This shows that the protocol computes the sum modulo p of the inputs, no matter how the x_i‘s are chosen. However, if we let the parties choose x_i=1 for yes and x_i=0 for no, and make sure that p>3, then \sum_i x_i \bmod p = \sum_i x_i, because all x_i are 0 or 1 and so their sum cannot be larger than p. So in this case, v is indeed the number of yes-votes.

Now, why is it the case that no new information other than the result v is leaked to any player? Let us concentrate on \mathsf{P}_1 for concreteness. Now, in step 1, x_1,x_2 and x_3 are secret shared, and we have already argued above that this tells \mathsf{P}_1 nothing whatsoever about x_2, x_3. In the final step, s_1, s_2, s_3 are announced. Note that \mathsf{P}_1 already knows s_2, s_3, so s_1 is the only new piece of information. However, we can argue that seeing s_1 will tell \mathsf{P}_1 what v is and nothing more. The reason for this is that, if one is given s_2, s_3 and v, one can compute s_1= v - s_2- s_3\bmod p. Put another way: given what \mathsf{P}_1 is supposed to know, namely v, we can already compute what he sees in the protocol, namely s_1, and therefore seeing the information from the protocol tells him nothing beyond v.

This type of reasoning is formalised later theoretical cryptography and is called a simulation argument: given what a player is supposed to know, we show how to efficiently compute (simulate) everything he sees in the protocol, and from this, we conclude that the protocol tells him nothing beyond what we wanted to tell him.

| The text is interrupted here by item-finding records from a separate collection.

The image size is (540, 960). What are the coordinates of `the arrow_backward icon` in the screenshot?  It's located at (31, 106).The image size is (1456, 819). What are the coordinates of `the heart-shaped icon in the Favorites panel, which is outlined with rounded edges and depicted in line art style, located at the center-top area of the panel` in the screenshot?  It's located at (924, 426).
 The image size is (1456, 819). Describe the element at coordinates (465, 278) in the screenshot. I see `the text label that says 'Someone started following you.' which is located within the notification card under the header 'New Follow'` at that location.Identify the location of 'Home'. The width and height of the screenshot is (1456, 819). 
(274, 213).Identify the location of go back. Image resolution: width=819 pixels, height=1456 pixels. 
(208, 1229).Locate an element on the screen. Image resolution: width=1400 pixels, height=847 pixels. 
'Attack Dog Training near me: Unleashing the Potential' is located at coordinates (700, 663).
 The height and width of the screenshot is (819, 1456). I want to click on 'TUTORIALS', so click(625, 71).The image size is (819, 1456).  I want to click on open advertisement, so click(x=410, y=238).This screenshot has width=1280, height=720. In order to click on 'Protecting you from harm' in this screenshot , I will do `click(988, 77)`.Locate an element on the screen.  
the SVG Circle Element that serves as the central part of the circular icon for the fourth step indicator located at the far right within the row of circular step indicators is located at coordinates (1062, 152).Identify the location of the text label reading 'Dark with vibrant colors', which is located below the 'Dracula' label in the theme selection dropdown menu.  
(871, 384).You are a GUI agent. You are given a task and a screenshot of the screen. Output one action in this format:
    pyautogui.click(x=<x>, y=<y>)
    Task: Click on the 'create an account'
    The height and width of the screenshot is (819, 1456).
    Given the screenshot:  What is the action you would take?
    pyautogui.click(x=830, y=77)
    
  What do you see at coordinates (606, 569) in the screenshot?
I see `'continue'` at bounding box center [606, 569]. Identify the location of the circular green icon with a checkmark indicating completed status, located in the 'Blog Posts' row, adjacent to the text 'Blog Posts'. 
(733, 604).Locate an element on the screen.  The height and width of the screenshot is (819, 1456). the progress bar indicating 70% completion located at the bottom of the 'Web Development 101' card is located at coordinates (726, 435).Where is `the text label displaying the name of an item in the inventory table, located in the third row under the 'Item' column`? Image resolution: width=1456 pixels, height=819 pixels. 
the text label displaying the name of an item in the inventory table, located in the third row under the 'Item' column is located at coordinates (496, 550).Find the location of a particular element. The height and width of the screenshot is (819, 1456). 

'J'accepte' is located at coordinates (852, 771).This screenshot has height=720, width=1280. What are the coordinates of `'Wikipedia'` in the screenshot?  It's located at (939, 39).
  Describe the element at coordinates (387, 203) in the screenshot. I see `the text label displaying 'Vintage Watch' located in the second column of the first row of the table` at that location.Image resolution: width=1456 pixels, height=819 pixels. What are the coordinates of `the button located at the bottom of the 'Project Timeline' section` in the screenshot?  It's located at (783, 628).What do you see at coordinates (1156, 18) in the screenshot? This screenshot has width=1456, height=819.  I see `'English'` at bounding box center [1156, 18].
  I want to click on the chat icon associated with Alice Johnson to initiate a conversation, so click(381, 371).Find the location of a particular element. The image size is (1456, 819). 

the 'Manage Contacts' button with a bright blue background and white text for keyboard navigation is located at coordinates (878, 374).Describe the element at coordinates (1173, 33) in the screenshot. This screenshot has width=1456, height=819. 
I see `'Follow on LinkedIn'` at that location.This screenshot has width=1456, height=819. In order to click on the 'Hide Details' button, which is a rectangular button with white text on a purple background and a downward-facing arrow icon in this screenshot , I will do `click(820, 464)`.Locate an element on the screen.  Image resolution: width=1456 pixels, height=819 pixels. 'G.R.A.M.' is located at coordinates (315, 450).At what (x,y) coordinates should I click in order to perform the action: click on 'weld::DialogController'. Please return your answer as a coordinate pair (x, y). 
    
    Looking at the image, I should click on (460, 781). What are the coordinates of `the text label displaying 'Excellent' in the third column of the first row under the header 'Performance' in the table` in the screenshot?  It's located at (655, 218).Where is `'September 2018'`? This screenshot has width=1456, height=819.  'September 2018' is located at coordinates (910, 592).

Note that given the result, \mathsf{P}_1 is in fact able to compute some information about other people’s votes. In particular, he can compute v- x_1 = x_2+x_3, i.e., the sum of the other players’ votes. It is easy to get confused and think that because of this, something must be wrong with the protocol, but in fact there is no problem: it is true that \mathsf{P}_1 can compute the sum of the votes of \mathsf{P}_2 and \mathsf{P}_3, but this follows from information \mathsf{P}_1 is supposed to know, namely the result and his own input. There is nothing the protocol can do to deprive him of such information — in other words, the best a protocol can do is to make sure players only learn what they are supposed to learn, and this includes whatever can be derived from the player’s own input and the intended result.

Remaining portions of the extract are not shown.